Even after all these years, Blair “remains the reference point for how a prime minister looks”, Shrimsley said. But if Starmer does pursue a policy of emulation, he is going to face an uphill battle given he “lacks Blair’s charisma, clarity, zeal and certainty”. And even more significantly, “he fails to engender the excitement that Blair created before coming to power”, Shrimsley concluded.

What next?

Starmer’s agenda as Labour leader now “so closely resembles the policy prescriptions put forward by the Tony Blair Institute”, argued Tom McTague, political editor of UnHerd, “that there is talk throughout Westminster of a Blairite reconquista”. 

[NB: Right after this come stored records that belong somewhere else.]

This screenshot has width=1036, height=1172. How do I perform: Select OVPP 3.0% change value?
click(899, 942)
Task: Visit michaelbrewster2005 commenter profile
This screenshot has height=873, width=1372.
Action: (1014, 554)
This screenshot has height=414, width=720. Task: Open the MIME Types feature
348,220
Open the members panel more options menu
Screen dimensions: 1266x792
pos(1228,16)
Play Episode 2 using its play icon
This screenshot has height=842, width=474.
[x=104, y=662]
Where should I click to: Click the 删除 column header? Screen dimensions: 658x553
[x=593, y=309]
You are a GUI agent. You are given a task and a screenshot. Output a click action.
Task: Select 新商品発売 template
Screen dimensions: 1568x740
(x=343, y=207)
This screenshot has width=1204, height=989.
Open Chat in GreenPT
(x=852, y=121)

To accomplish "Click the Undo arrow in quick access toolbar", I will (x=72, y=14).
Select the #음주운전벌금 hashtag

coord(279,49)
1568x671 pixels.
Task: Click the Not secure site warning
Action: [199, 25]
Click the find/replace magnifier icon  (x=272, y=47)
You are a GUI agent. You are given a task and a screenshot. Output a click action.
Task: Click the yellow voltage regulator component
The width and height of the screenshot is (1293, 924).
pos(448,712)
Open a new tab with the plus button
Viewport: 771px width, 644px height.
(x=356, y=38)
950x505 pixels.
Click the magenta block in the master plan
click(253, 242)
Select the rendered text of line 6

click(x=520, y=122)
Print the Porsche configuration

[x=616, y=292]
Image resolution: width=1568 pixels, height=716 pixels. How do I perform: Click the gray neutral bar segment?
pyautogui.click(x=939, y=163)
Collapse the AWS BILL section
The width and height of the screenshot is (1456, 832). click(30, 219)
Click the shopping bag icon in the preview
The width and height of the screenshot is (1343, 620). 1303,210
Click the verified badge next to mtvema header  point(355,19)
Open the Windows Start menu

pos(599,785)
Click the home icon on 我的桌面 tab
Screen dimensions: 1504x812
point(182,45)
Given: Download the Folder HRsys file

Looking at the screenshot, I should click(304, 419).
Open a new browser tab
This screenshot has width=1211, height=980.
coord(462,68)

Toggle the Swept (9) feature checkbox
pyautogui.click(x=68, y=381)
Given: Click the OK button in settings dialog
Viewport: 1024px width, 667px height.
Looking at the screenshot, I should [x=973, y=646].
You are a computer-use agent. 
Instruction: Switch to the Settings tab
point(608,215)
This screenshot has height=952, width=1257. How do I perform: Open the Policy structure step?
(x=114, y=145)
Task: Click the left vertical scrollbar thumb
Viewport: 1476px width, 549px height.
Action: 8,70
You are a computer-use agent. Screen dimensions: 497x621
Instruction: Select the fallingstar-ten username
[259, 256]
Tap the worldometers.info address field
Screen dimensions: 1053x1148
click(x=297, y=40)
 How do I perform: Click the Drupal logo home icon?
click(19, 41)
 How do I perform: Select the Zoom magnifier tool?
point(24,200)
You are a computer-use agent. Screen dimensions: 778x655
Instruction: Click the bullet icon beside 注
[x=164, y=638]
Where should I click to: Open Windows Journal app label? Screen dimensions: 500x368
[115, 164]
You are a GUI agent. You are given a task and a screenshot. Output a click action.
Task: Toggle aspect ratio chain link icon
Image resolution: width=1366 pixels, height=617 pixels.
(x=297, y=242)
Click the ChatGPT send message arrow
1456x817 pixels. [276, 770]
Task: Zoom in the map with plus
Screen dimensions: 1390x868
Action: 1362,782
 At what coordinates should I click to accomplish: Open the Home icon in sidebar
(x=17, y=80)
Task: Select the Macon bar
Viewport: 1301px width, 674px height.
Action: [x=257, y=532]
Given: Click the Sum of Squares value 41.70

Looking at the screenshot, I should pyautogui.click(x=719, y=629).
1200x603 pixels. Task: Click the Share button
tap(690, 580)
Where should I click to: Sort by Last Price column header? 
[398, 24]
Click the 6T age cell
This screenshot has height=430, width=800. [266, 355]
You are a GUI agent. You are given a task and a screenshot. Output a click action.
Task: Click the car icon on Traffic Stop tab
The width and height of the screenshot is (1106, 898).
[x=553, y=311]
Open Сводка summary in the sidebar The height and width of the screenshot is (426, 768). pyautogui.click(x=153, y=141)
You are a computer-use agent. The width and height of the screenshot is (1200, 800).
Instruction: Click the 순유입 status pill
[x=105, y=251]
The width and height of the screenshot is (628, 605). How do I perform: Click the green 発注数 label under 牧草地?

The Labour leader “doesn’t have very many ideas or contacts, and Blair stands ready to oblige”, Fraser Nelson in The Telegraph agreed. Consequently, “we can expect to see a good number of these Blairite staffers and allies transferred into a Starmer government. Some have started work already”.

Yet the connection between the two men may only go so far, said Andrew Marr in the New Statesman. Starmer is certainly an admirer of Blair, but he is also cautious of getting too close to his predecessor.

The current Labour leader “regards Blair’s experience, not least as a Labour prime-minister-in-waiting, as immensely valuable”. However, Marr added, “there is little sense of the sorcerer and his apprentice; rather a wary mutual respect”.

Some also question the extent to which Blair or his staff really wield decisive influence. “Some people understand better than others that what it means to be a Labour moderniser in 2023 isn’t quite the same as 1997,” one told The Times’s Ledwith and Maguire.

Indeed, Starmer is “a different breed of Labour leader” from many we have seen in recent years, said John Crace in The Guardian. He is “a man with an eye on the Downing Street prize. A pragmatist who will do whatever it takes to win an election.”

For better or worse he is also a man who “recognises politics is a grubby game”, Crace added. One who feels implicitly that “there’s nothing to be gained by being on the right side of the argument if you’re left twiddling your thumbs on the opposition benches”.

At the end of their conversation at the Future of Britain conference, Blair turned to Starmer and said “we’ll be in good hands with you.” For Crace, with those few words, “a healing of sorts had taken place”.